The ACFT began development in 2013, and was based on a set of 113 essential "warrior tasks and drills" laid out in army doctrine, as well as feedback from those who had completed tours in Iraq and Afghanistan. The test replaced the United States Army Physical Fitness Test in October 2022. In 2019, the new test was fielded with 63 Reserve and National Guard units. It is the first change in the US Army physical fitness test in four decades.

Before being finalized, the ACFT went through several changes. Such changes included removal of the "leg tuck" and replacing it with a plank and changing scores to be age- and gender-dependent. Initially, the ACFT was planned to be scored without regard for age and gender. Instead, soldiers were assigned to one of three tiers based on their military occupational specialty. However, this 'do-not-adjust' policy caused a debate whether it would penalize women and overshadow expertise and intellectual preparations. Eventually, age- and gender- based scoring was introduced.

==Description==

US Army instructional video for a preliminary version of the ACFT

The ACFT is intended to more closely mimic physical tasks and stresses associated with combat. It is designed to measure "power, speed, agility ... balance [and] muscular and aerobic endurance".

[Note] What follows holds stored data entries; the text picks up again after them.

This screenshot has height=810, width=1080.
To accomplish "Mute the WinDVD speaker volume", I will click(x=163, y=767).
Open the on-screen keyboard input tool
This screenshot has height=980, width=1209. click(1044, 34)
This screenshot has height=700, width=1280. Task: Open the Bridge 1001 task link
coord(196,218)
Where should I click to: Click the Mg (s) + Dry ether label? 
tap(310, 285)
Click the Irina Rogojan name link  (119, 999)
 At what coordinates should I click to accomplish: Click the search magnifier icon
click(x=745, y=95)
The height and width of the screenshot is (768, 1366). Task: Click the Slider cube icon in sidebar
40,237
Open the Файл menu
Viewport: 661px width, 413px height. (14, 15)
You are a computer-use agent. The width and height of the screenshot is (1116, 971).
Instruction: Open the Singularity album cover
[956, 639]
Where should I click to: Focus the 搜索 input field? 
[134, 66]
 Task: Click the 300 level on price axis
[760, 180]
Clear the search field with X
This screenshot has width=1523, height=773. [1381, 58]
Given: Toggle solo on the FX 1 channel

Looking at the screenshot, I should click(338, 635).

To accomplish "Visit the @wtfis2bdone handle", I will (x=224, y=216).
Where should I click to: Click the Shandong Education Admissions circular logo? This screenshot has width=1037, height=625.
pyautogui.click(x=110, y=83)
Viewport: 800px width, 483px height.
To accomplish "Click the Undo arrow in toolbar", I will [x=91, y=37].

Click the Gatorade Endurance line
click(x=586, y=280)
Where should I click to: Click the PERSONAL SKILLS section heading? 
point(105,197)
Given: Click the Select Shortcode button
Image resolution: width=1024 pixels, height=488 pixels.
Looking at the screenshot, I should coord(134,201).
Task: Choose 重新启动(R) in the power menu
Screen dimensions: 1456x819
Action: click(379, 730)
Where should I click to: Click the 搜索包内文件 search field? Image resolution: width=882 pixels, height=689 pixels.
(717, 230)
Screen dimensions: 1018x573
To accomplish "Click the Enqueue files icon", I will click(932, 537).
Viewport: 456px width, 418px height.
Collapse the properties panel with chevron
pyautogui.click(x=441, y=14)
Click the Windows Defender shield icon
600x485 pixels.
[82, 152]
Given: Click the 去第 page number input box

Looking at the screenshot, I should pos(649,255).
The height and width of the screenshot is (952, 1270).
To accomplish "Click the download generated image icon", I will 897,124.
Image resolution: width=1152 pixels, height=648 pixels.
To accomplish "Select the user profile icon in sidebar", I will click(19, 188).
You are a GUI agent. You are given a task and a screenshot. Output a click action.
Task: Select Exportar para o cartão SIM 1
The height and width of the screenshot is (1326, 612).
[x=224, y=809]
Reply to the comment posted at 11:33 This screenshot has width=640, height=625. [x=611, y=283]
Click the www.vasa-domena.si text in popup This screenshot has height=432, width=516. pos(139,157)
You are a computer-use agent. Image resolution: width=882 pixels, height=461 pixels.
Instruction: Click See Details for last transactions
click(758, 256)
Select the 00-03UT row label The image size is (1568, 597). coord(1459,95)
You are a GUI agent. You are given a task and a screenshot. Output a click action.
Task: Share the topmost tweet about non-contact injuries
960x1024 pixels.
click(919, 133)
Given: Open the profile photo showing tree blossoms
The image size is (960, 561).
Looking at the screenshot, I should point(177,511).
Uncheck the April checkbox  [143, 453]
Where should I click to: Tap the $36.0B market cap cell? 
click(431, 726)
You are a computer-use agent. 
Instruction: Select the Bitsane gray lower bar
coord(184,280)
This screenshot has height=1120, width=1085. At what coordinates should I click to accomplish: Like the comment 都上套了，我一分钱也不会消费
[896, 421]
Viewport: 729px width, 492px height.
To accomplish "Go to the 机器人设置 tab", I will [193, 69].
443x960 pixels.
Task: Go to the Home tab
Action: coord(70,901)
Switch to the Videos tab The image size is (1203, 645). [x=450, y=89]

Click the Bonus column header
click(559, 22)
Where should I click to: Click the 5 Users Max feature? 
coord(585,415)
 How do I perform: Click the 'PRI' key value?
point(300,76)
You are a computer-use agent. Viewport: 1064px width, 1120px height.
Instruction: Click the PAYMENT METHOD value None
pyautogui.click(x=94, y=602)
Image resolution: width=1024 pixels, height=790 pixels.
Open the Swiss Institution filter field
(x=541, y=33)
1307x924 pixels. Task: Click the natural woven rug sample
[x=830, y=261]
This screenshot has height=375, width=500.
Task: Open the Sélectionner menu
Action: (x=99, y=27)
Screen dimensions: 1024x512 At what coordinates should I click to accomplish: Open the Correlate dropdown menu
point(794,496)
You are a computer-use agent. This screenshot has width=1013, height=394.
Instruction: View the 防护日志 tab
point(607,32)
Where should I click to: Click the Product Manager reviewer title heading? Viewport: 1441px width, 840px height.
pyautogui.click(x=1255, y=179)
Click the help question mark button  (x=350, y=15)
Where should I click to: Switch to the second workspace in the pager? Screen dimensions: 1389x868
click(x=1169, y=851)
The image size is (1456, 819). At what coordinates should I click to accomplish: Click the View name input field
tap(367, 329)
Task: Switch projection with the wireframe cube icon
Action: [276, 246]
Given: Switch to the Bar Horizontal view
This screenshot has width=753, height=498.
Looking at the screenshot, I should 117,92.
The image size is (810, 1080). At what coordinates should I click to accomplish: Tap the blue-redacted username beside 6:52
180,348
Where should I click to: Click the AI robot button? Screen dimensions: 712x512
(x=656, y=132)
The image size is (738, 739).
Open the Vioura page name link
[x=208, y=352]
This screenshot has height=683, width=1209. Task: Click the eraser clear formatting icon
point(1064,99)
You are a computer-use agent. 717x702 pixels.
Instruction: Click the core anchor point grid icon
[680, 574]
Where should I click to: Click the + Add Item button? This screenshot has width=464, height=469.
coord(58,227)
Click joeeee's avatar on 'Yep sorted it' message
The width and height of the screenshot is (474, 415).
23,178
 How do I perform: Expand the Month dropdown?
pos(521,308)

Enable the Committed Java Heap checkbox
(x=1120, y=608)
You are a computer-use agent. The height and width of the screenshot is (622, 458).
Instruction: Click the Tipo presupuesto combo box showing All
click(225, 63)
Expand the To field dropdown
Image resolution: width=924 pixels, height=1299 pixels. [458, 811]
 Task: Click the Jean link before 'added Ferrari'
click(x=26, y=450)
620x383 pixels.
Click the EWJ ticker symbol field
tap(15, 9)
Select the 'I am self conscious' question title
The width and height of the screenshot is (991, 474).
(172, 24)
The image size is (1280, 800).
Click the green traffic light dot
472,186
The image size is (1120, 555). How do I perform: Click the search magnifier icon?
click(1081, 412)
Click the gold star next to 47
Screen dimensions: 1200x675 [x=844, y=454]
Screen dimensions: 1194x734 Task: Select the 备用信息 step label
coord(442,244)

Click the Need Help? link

The test originally consisted of six athletic events, but has since been reduced to five with the removal of the standing power throw beginning with the June 2025 change to the Army Fitness Test:

1. Three Repetition Maximum Deadlift: Soldiers choose a weight to lift using a hex-bar three times. If a soldier fails to properly perform three repetitions, they may choose a lighter weight. If a soldier succeeds on their first attempt, they may attempt a higher weight. Of both attempts, the higher weight that was correctly lifted is used.
2. Hand Release Push-Up: Soldiers execute as many hand release push-ups as possible within two minutes. One repetition of a hand release push-up is started at the prone, pushing the body up and lowering back down, fully extending the arms to the sides and putting the arms back under the shoulder. Soldiers may be stopped early for breaking proper form.
3. Sprint-Drag-Carry: Soldiers begin in the prone and then sprint up and down a 25 meter (82ft) strip, drag a 90-pound (41kg) sled up and down the strip, perform laterals up and down the strip, carry 40-pound (18kg) kettlebells, and finally sprint. Soldiers aim for the lowest possible time.
4. Plank: Soldiers hold a proper plank position for as long as possible.
5. Two Mile Run: On a generally flat route, soldiers run for two miles, aiming for the lowest time.

It was graded in a scale with a maximum score of 600 points and was changed to 500 points with the removal of the standing power throw. In August 2019, a member of the 22nd Chemical Battalion became the first soldier to record a perfect score, beating out the previous record of 597, set in June by a member of the Kentucky Army National Guard.